Technology is a necessary part of organisational change, but organisational change is equally a necessary part of technological
adoption. While technology clearly enables greater responsiveness and agility, it can also create disengagement – which clearly decreases both.
The answer then is to look at digital transformation not purely as a technological, but also an HR initiative. Rather than asking technical questions, leaders should focus on the human problems of digital: how can you build trust and team morale in the digital space? What sorts of technology will enhance collaboration and team-spirit?
#3 Develop new leadership approaches
- Company-wide change efforts are 12.4 times more likely to be successful when senior managers communicate continually
- When senior leaders role model the behaviour changes they’re asking employees to make, transformations are 5.3 times more likely to be successful
In Gartner’s 2021 survey of 800 HR professionals, the most common reason given for difficulties making organisational change happen was ‘our managers aren’t equipped to lead changes.’30 Less a complaint, this was merely an acknowledgement that what is required of leaders is rapidly changing – and most cannot keep up.
In many cases, organisations will benefit from a dispersed model, where responsibilities are spread across departments and seniority levels, so that more direct personal attention can be paid at every level. However, there is still a case for strong centralised leadership in certain facets of change management.
For example, leaders can focus on modelling and championing the kind of responsiveness and openness to change that they wish to see in their employees.

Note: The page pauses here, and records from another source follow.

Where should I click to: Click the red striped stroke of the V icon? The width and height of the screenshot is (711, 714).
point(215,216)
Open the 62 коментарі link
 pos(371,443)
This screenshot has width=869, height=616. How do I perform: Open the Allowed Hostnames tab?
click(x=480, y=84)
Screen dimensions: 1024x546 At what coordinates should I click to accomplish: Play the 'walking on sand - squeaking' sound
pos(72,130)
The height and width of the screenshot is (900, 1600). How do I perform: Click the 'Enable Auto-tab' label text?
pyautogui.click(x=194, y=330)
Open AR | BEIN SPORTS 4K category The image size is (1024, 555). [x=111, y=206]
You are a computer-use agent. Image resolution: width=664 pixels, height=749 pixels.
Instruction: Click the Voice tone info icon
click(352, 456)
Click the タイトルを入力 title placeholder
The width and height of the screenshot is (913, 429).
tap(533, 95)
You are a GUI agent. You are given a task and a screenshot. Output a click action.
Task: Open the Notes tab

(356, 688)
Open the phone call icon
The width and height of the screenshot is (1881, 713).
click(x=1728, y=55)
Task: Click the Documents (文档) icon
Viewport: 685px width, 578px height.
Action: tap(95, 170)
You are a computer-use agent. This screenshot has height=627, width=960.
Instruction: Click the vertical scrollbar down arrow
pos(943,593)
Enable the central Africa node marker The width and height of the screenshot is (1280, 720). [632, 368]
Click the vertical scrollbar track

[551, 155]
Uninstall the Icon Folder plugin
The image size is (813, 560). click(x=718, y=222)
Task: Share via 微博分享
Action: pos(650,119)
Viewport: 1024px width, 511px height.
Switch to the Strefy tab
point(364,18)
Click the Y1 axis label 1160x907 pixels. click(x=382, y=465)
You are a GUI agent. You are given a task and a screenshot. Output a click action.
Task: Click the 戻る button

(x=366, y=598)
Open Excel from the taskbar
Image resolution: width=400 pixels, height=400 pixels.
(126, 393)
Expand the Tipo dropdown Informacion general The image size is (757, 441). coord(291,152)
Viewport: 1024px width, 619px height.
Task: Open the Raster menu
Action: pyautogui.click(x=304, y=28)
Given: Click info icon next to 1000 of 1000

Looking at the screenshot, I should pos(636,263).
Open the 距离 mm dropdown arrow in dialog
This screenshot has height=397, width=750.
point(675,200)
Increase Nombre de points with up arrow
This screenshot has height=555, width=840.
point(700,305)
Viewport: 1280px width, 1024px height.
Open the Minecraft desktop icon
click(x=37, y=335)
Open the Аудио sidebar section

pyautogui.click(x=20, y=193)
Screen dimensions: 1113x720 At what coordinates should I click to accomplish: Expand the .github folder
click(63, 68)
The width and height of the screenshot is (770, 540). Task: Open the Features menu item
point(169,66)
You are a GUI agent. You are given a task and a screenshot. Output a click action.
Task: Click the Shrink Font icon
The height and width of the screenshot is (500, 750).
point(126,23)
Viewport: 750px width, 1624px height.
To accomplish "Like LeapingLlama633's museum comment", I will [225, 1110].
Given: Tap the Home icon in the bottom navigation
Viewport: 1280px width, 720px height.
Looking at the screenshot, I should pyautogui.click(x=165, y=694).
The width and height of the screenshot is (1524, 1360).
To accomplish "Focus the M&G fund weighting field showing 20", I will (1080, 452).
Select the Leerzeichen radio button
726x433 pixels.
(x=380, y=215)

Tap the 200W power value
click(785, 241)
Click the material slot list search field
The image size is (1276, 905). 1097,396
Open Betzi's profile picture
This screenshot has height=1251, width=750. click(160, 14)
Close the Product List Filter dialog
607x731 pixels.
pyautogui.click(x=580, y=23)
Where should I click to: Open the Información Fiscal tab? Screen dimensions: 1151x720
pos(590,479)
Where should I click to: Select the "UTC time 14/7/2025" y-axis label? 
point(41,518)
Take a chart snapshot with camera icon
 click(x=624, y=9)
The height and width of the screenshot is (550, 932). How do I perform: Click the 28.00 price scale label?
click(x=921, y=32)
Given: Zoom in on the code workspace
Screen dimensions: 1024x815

Equally, the status of senior leaders can help amplify key messages, and organisations that utilise this fact will produce far more effective internal communication.
#4 Measure change, and your response to it
- Organisation currently use just 29 percent of the metrics they claim to follow in change efforts
- 69 percent of employees say the benefits of organisational change is not clear because it is not measured against a benchmark
While it is commonly claimed that change management initiatives have a high rate of failure, the truth is many organisations simply do not have a robust sense of how successful their initiatives have been. This is because they don’t put enough emphasis on measurement.
Organisational restructuring tends to be extremely complex – and takes a long time – so it is not always clear what should be measured or how best to do so. This not only makes the results unclear – it impacts the motivation of individuals involved.
What employers measure directly impacts how employees perform. Leaders who are serious about improving their organisation’s agility and bringing about real change should therefore look to develop metrics for success in order to directly track how well their change management initiatives are faring – and adjust their actions accordingly.
#5 Reimagine the flexible workforce
- 70% of executives plan to hire more temporary workers in the next two years
- In December 2020, billings from temporary recruitment rose at the sharpest rate since October 2018
An increasing number of organisations are finding traditional approaches to staffing are inflexible, creating numerous stark inefficiencies. Reimagining the workforce to include a blend of permanent and temporary workers may hold the key to balancing stability with flexibility, helping to achieve the ideal level of agility.
However, such a transformation presents numerous challenges: how will organisations ensure their temporary staff are reliable and skilled? How will they preserve their workplace culture? How will they manage regulatory requirements?
If businesses can resolve these challenges, a flexible workforce will enable them to increase their agility whilst actively growing –
a set of aspirations ordinarily considered to be at odds.